(Reuters) - Goldman Sachs Group Inc posted a blockbuster fourth-quarter profit that dwarfed Wall Street estimates on Tuesday, but executives warned that capital markets activity fueling results lately will probably slow down and that the bank’s consumer business will take longer to get in the black.
Analysts pressed Chief Executive David Solomon and Chief Financial Officer Stephen Scherr about whether Goldman can hit profit targets they established if trading revenue declines meaningfully and if growth in Goldman’s retail business, Marcus, is much slower than expected.
They maintained firm-wide targets for efficiency and return-on-equity, suggesting that Goldman may lean on cost cuts instead of revenue growth to reach them.
“We’ve got levers to pull on expense,” Scherr said.
Management also backed away from an earlier goal to turn Marcus profitable in 2021.
Goldman hit the brakes on expanding consumer loans due to the coronavirus pandemic, while also investing more heavily in Marcus’s infrastructure. The business is on track to reach a deposit-growth goal, but it will take at least another year to turn a profit, Solomon said.
Goldman shares fell 1.6% to $296.27 in afternoon trading.
Solomon made Marcus a cornerstone of his broader strategy to make Goldman look more like a full-service lender catering to individuals and global corporations alike. But his strategy has faced questions from the start – about whether Goldman was out of its depth with consumer lending, whether it could compete against the likes of JPMorgan Chase & Co or Citigroup Inc when providing services to companies or whether it could deliver aggressive growth targets without a major acquisition.
Just last week, Goldman agreed to take over General Motors Co’s credit-card portfolio. The bank is considering further deals to bulk up Marcus, Reuters reported.
Nonetheless, Marcus represents a tiny portion of Goldman’s overall revenue – just 2.7% last year, as its Wall Street businesses flourished – underscoring how hard it will be for the bank to build a consumer franchise that becomes a household name like Chase or Bank of America Corp without a substantial acquisition.
UBS analyst Brennan Hawken asked management why they would invest Goldman’s own capital in technology and other infrastructure if there was an easy way to grow through M&A.
“The bar to do something significant is extremely high, and it’s not an easy thing to do,” said Solomon.
Management re-affirmed targets to reduce costs to 60% of revenue and produce a 13% return-on-equity by 2022. Last year, Goldman’s costs were 65% of revenue and its ROE, which measures how much profit the bank can squeeze from shareholder funds, 11.1%.
Goldman still intends to grow consumer deposits to over $125 billion by 2024, up from $97 billion in 2020.
Analysts mostly celebrated Goldman’s fourth-quarter results, which were driven by huge trading gains as well as a surge in underwriting fees.
The bank’s net income attributable to common shareholders more than doubled, to $4.4 billion, or $12.08 per share, from $1.7 billion, or $4.69 per share, in the year-earlier period.

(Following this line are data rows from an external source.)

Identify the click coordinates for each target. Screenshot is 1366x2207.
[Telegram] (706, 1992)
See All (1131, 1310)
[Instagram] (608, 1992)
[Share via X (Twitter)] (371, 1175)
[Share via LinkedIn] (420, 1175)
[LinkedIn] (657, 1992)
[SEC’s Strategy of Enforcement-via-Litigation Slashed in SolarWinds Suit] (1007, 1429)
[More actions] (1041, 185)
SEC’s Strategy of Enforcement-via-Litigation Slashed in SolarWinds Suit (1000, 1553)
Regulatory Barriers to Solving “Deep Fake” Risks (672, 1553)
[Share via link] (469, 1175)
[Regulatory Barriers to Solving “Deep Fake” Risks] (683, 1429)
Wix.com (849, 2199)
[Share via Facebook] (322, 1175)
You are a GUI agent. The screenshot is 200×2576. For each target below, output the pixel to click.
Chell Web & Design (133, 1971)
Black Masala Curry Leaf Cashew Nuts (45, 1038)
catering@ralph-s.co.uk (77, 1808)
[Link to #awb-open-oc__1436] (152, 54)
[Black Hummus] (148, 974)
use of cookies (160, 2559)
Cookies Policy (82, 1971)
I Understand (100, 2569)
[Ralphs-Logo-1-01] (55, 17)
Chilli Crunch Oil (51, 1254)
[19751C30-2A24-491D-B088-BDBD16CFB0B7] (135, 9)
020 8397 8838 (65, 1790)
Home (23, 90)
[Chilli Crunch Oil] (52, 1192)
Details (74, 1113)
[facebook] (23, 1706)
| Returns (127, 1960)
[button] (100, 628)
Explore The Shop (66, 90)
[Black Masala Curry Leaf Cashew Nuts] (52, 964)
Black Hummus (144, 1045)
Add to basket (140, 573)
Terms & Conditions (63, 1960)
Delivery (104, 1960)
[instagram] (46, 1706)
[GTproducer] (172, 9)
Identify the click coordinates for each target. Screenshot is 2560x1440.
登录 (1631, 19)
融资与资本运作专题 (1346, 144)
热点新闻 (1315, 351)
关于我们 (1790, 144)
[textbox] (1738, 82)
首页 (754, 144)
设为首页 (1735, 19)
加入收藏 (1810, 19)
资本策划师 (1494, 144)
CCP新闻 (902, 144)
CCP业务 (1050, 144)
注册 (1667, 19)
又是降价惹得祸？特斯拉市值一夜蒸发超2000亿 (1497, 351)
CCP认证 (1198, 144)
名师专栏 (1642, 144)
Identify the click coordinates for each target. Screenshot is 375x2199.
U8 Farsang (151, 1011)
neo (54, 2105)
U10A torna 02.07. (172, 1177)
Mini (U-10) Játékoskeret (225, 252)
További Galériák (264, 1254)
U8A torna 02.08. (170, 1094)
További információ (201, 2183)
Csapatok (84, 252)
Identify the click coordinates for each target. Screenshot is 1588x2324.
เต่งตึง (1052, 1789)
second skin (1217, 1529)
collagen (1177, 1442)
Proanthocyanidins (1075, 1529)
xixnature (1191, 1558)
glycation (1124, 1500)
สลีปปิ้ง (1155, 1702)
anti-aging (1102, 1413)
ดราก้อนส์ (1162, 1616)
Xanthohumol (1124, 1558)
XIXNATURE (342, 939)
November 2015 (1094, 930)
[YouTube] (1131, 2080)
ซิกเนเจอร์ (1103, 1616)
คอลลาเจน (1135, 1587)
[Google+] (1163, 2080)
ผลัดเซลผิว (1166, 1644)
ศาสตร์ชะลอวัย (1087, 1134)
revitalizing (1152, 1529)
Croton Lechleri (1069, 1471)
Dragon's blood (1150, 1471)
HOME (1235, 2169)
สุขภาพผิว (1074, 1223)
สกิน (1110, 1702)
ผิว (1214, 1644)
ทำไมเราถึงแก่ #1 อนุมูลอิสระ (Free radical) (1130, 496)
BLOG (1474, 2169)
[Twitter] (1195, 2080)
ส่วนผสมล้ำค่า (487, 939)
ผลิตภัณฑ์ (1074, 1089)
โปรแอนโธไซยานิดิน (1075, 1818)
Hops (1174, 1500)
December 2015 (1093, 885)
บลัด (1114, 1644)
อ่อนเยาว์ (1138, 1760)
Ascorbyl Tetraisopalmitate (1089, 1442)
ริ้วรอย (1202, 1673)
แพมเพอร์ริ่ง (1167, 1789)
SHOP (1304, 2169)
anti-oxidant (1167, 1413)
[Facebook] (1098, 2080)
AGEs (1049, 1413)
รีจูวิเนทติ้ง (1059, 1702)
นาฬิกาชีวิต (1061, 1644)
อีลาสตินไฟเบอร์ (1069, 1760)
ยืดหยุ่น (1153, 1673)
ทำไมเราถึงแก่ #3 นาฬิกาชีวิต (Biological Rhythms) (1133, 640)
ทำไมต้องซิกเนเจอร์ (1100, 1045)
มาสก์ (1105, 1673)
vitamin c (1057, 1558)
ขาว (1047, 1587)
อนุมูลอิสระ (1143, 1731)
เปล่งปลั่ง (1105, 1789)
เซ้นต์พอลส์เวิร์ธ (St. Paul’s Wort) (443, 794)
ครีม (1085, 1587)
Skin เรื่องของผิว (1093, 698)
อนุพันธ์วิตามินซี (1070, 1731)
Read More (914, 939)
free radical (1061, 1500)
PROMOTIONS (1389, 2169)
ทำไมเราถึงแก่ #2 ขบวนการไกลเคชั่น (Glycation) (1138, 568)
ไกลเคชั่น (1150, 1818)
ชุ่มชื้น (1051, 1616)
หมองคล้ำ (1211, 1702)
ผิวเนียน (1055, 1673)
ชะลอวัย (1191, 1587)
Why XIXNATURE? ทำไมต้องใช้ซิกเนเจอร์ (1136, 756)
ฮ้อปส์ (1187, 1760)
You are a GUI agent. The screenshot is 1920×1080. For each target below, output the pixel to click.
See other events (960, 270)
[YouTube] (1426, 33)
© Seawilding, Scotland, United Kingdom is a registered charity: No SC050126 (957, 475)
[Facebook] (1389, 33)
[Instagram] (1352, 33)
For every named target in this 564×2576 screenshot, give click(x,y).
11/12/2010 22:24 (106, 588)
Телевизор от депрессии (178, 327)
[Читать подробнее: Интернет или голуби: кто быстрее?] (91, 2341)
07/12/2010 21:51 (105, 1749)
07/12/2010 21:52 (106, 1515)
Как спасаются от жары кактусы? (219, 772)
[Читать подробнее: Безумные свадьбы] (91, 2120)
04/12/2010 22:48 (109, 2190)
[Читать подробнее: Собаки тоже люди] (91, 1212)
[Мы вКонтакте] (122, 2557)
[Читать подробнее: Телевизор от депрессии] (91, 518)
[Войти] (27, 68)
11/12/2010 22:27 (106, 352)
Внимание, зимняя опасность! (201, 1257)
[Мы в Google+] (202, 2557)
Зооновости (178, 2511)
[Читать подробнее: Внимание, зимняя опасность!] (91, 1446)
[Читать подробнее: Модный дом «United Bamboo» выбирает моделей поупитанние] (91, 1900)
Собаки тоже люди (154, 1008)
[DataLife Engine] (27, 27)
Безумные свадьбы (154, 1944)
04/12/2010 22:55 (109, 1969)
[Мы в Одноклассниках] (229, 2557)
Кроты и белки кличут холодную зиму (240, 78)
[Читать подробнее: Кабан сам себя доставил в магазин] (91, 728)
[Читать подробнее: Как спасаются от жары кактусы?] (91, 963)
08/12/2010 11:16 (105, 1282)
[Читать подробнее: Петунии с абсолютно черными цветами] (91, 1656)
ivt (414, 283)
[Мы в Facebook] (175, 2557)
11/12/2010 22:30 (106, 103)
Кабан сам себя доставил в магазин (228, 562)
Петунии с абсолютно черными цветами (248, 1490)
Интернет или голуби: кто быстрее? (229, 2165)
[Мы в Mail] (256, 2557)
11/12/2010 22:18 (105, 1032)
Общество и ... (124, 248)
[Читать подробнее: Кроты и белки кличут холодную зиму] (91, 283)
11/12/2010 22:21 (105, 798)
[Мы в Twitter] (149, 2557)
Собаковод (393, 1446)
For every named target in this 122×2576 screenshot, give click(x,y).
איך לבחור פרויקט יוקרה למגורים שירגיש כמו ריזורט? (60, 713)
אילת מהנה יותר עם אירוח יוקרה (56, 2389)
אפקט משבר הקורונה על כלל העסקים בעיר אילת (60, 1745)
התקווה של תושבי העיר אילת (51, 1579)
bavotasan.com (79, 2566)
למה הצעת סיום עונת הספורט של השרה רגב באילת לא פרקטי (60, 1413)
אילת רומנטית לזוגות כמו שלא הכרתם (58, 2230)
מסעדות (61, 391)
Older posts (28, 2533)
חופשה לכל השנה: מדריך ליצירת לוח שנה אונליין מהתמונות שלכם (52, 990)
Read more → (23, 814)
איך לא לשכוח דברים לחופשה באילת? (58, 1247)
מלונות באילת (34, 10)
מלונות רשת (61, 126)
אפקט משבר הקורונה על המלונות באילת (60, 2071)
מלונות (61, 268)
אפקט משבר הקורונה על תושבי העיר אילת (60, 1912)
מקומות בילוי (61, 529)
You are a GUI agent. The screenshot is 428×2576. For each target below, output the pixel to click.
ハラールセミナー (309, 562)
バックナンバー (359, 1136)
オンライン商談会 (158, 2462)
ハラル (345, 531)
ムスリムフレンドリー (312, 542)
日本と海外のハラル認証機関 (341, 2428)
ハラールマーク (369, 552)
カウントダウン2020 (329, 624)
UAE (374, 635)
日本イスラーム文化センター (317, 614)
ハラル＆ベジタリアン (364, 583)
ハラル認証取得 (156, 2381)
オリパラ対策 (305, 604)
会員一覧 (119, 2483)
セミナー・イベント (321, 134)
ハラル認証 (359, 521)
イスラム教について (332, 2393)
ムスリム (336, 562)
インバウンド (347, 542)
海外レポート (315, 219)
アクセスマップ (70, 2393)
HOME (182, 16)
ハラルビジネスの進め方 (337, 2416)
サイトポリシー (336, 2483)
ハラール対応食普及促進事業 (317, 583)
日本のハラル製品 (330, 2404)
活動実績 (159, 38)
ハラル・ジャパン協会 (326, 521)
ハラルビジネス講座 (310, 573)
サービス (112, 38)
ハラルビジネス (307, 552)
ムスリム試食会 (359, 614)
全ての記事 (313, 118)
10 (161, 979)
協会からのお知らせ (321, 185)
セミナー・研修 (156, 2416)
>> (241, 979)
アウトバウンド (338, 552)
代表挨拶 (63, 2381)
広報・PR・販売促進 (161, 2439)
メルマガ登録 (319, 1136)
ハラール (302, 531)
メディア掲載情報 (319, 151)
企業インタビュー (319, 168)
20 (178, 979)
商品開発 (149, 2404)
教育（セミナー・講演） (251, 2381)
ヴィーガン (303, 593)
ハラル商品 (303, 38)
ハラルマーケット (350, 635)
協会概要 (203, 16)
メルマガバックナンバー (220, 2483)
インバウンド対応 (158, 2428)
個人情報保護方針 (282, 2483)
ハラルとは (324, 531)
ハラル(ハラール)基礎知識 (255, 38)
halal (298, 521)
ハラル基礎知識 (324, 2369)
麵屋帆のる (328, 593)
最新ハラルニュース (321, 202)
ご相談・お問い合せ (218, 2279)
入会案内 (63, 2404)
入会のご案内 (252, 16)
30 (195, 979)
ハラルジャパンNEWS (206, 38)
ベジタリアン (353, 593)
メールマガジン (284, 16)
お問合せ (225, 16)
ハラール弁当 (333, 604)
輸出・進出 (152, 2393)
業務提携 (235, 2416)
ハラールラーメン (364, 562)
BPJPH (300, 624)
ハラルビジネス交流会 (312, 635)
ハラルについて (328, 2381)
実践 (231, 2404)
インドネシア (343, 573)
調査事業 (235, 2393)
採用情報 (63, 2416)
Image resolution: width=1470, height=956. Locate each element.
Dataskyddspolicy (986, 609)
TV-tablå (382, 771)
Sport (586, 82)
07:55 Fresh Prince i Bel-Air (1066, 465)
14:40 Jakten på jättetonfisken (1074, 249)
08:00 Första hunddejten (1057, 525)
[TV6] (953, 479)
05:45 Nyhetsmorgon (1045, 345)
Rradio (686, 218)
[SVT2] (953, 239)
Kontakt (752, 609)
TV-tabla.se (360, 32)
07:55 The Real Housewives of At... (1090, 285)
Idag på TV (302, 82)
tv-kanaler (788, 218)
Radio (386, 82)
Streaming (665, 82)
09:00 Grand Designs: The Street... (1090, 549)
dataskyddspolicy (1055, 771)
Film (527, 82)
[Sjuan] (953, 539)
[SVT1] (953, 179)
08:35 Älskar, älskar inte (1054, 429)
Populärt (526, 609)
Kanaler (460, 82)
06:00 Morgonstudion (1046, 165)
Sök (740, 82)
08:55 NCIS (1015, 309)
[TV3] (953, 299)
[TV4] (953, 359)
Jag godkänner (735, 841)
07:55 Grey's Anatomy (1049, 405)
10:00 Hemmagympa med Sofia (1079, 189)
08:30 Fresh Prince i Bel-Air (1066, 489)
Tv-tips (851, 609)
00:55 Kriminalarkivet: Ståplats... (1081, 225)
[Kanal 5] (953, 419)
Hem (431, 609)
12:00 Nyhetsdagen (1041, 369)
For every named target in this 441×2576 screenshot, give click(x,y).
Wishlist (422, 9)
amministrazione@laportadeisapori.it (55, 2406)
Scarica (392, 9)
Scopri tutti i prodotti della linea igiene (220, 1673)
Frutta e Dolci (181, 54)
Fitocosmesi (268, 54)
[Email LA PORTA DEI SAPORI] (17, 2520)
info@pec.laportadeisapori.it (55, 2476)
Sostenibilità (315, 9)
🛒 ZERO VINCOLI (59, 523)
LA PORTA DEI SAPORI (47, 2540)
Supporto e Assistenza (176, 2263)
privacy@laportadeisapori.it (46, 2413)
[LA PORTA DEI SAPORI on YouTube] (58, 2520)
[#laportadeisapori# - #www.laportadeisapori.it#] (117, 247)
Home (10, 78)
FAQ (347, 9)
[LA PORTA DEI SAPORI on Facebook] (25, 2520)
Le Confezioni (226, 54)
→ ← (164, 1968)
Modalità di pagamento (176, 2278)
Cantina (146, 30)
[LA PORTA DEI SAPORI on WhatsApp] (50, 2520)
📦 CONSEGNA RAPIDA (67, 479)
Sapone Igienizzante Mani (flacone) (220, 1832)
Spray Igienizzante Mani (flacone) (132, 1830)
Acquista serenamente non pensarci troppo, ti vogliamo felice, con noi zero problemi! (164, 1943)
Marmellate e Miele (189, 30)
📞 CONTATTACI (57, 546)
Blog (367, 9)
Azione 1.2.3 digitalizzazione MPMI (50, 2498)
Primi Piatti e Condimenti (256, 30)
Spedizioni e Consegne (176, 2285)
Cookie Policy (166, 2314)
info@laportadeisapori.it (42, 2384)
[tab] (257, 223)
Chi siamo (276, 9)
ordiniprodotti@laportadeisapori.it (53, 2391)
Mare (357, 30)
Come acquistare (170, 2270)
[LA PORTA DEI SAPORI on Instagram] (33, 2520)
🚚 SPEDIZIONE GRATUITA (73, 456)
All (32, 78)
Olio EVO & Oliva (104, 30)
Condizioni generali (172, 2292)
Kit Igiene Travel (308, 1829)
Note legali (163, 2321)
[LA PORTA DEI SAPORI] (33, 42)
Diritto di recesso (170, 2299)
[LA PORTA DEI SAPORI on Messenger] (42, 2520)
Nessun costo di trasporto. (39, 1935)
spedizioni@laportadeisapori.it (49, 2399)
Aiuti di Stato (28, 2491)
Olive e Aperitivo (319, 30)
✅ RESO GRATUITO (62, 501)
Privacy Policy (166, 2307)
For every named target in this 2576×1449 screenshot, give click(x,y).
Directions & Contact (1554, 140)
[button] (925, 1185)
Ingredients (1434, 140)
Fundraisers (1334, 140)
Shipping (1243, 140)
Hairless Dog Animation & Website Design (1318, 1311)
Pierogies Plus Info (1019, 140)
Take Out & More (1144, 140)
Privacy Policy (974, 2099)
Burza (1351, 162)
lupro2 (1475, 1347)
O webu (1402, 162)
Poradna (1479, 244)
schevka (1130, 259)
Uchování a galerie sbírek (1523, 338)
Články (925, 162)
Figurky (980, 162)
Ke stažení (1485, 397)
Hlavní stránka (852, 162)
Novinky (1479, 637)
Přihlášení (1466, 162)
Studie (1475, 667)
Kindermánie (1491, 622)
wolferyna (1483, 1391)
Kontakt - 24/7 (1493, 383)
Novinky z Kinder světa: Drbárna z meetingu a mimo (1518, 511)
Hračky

Analysts had expected a profit of $7.47 per share on average, according to IBES data from Refinitiv.
“It was an exceptionally strong quarter,” said Oppenheimer analyst Chris Kotowski.
Revenue at all four of Goldman’s businesses rose in the final quarter, but trading added the most to its bottom line, jumping 23% to $4.3 billion on robust volumes and asset values.
Goldman’s trading operation registered its best annual performance in a decade as investors churned portfolios during a rollercoaster year. Dips and turns in coronavirus infection rates and policy responses, combined with social-injustice protests and a historic U.S. election created lots of volatility.
Trading accounted for 47% of Goldman’s revenue in 2020, up from 40% the prior year.
Investment banking revenue jumped 27% to $2.6 billion during the fourth quarter, driven mainly by equity underwriting, which was up 195% from the same period in 2019.
Total revenue climbed 18% to $11.7 billion.
The results helped Goldman absorb a $3 billion settlement with the U.S. Department of Justice and other regulators over its role in Malaysia’s 1MDB corruption scandal. The bank also set aside $3.1 billion to cover bad loans, compared to $1.1 billion last year, reflecting the impact of the pandemic.